Neurons interact via electrical signals known as action potentials, and modulating the electrophysiology of targeted neurons is a key to understanding the brain on a cellular level. Most current methods require genetic modifications to make cells sensitive to light so they can be optically controlled or are imprecise and require high energies that can damage cells. Writing in PNAS, Sahil Rastogi and colleagues present a remote, non-genetic method to optically modulate neuronal activity by using nanowires of ‘fuzzy graphene’ to make precise contact with brain cells.

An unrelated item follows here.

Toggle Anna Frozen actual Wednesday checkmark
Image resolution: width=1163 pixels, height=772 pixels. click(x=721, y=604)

Rastogi et al. take advantage of the fact that heating a cell membrane changes its capacitance, which elicits an action potential within the cell. To do this, they attach fuzzy graphene wires — silicon nanowires with out-of-plane graphene flakes — to individual cells. The surface area and density of the graphene flakes on the wires are tuned to increase the absorption of ultraviolet to near-infrared light, which the graphene converts into thermal energy.

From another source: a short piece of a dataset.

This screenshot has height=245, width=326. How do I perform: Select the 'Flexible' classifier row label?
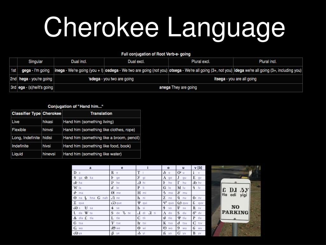[26, 130]
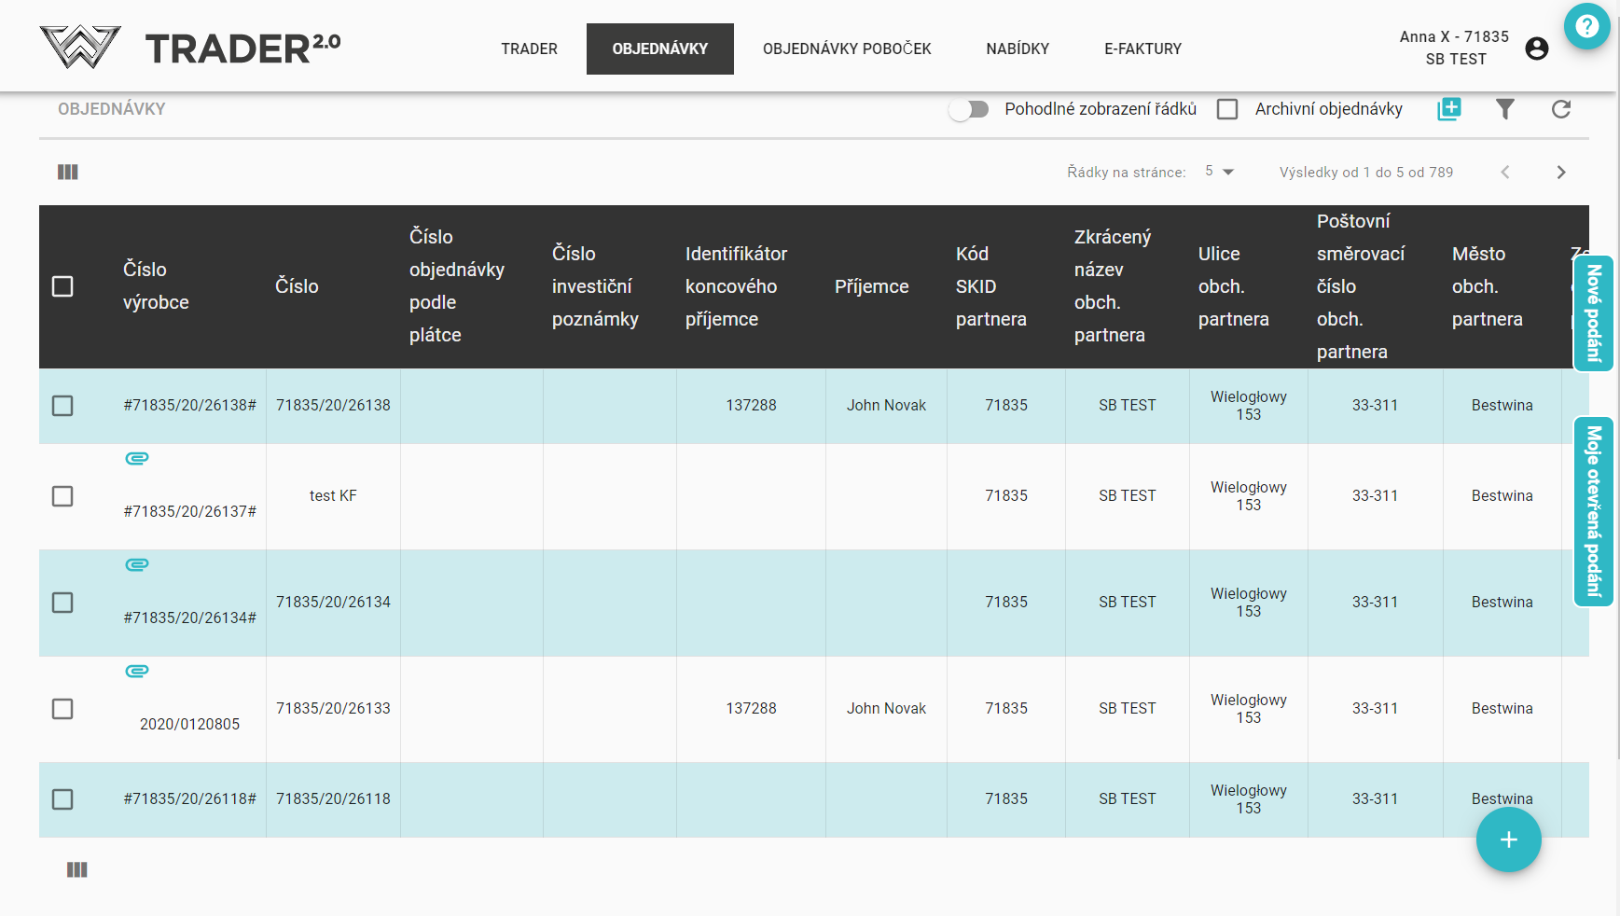Select all rows with header checkbox

62,286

Credit: Oleksiy Maksymenko Photography / Alamy Stock Photo

The system has several advantages. The wavelengths at which light is absorbed are suitable for in vivo studies, as the light can penetrate deep into tissue without much absorption by water or haemoglobin. The high photothermal efficiency of the fuzzy graphene wires enables cell activity to be modulated using low laser energies to minimize damage. And because the fuzzy graphene adheres to the cell membrane without being absorbed by the cell it is also non-toxic and non-invasive.